═══ Data for processing
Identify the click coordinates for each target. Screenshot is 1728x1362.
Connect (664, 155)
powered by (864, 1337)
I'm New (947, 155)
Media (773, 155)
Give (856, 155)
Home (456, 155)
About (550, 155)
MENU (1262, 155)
══════
═══ Data for processing
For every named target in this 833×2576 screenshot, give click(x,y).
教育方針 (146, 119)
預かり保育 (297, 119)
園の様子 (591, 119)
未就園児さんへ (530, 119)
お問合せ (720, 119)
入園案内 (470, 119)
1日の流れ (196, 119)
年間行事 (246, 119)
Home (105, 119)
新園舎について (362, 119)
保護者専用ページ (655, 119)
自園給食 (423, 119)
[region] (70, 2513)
══════
═══ Data for processing
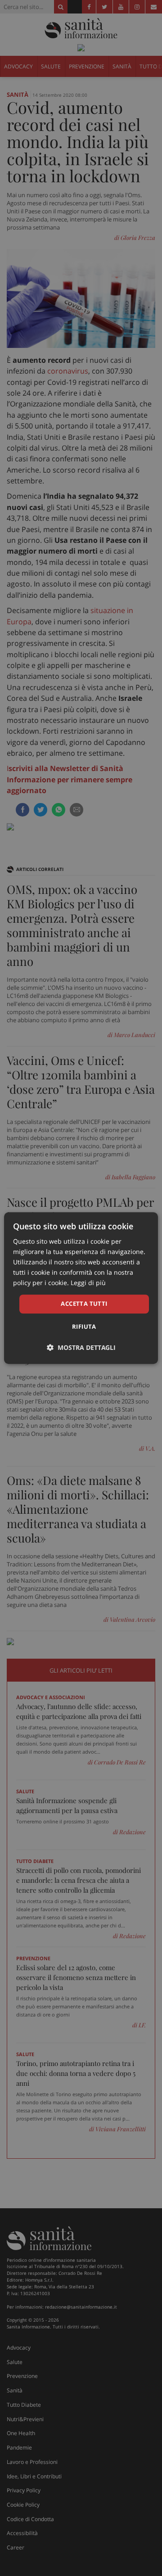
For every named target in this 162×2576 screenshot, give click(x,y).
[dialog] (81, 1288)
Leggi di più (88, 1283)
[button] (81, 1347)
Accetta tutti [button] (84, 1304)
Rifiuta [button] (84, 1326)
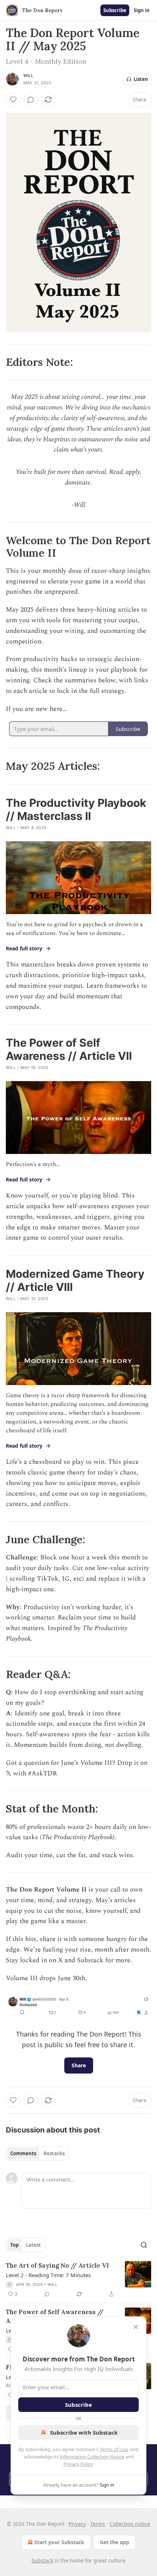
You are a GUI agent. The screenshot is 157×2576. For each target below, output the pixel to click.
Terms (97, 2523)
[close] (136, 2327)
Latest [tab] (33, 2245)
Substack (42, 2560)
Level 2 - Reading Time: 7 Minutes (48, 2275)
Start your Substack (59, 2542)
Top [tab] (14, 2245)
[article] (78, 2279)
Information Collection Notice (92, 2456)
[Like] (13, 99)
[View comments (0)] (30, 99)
══════
■ **Work task**
Only a number is wanted here: the count of lines in the data that include the word "this".

■ **Response**
2